### [Extract]
%%

Election Commissioner of India
- In office 7 August 2012 – 18 April 2015
- President: Pranab Mukherjee

Personal details
- Born: Syed Nasim Ahmad Zaidi 6 July 1952 (age 74) Dehradun, Uttar Pradesh (now Uttarakhand), India
- Alma mater: Harvard University
- Profession: Civil servant

= Syed Nasim Ahmad Zaidi =

Chief election commissioner of India

Syed Nasim Ahmad Zaidi served as the 20th Chief Election Commissioner of India. He is a retired I.A.S. officer of 1976 batch from the Muzzaffarnagar Uttar Pradesh cadre.

==Education==
Zaidi possesses a master's degree in Public Administration from Kennedy School of Government, Harvard University and has been a Mason Fellow for Public Policy at Harvard Institute for International Development.

==Career==
Dr. Zaidi has served as the Permanent Representative of India on the Council of ICAO from November 2005 to October 2008. He has served as the Director General of Civil Aviation. He retired from IAS as Secretary to the Government of India in Ministry of Civil Aviation on 31 July 2012. The first election in his tenure was 2015 Bihar Legislative Assembly election.

%%

### [Information shown]

%%

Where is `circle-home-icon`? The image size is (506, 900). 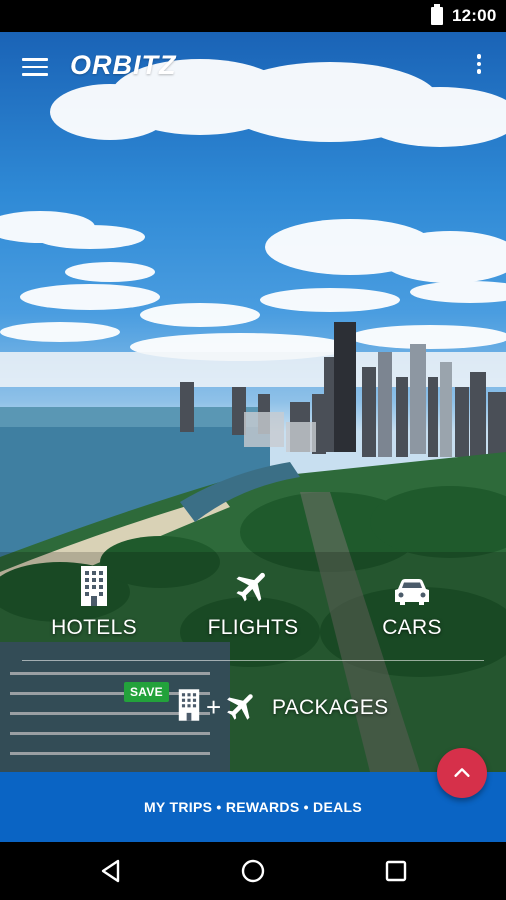 circle-home-icon is located at coordinates (253, 871).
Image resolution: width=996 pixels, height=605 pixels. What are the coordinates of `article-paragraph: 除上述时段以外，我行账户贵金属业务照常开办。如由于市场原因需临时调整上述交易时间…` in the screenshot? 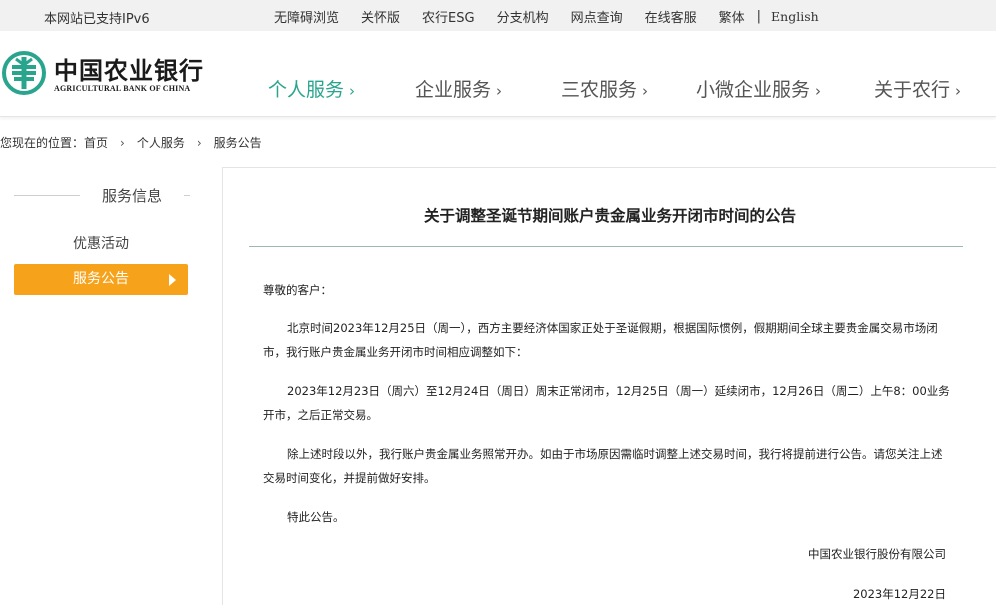 It's located at (603, 466).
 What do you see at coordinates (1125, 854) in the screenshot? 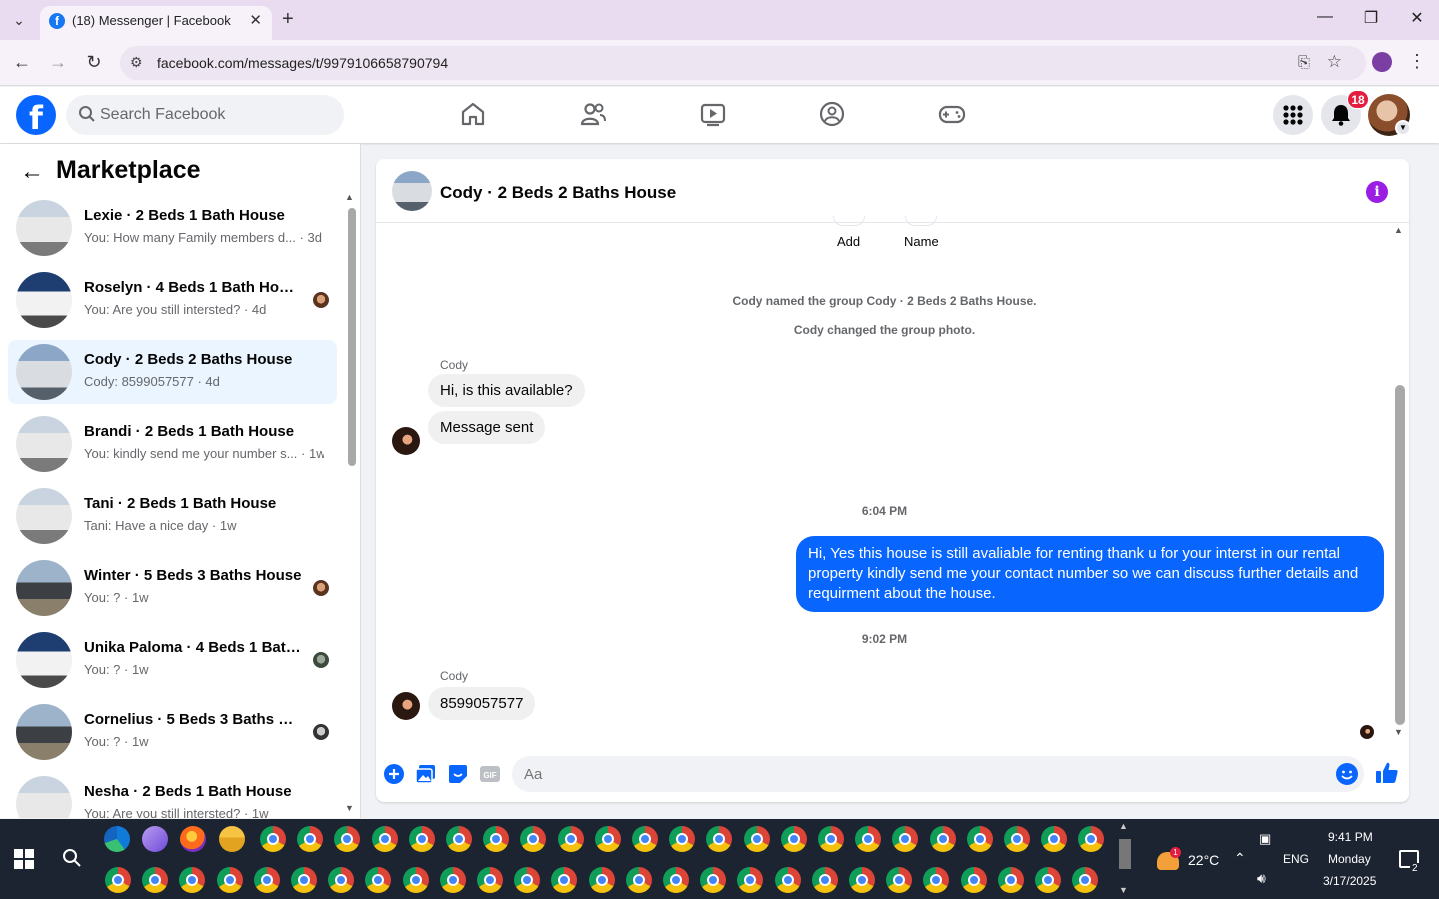
I see `taskbar-scroll-thumb` at bounding box center [1125, 854].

%%

### [Request 1]
Answer each question using the profile of Syed Nasim Ahmad Zaidi, and mark your answers (a), (b), (c):
(a) In which town was he born?
(b) What master's degree does he hold from the Kennedy School of Government?
(c) Which election was the first in his tenure?
### [Request 2]
Echo the part of the Zaidi profile between "Syed Nasim Ahmad Zaidi served" and "Legislative Assembly election.", inclusive.

### [Written response 1]
(a) Dehradun, Uttar Pradesh (now Uttarakhand), India
(b) A master's degree in Public Administration
(c) The 2015 Bihar Legislative Assembly election

### [Written response 2]
Syed Nasim Ahmad Zaidi served as the 20th Chief Election Commissioner of India. He is a retired I.A.S. officer of 1976 batch from the Muzzaffarnagar Uttar Pradesh cadre.

==Education==
Zaidi possesses a master's degree in Public Administration from Kennedy School of Government, Harvard University and has been a Mason Fellow for Public Policy at Harvard Institute for International Development.

==Career==
Dr. Zaidi has served as the Permanent Representative of India on the Council of ICAO from November 2005 to October 2008. He has served as the Director General of Civil Aviation. He retired from IAS as Secretary to the Government of India in Ministry of Civil Aviation on 31 July 2012. The first election in his tenure was 2015 Bihar Legislative Assembly election.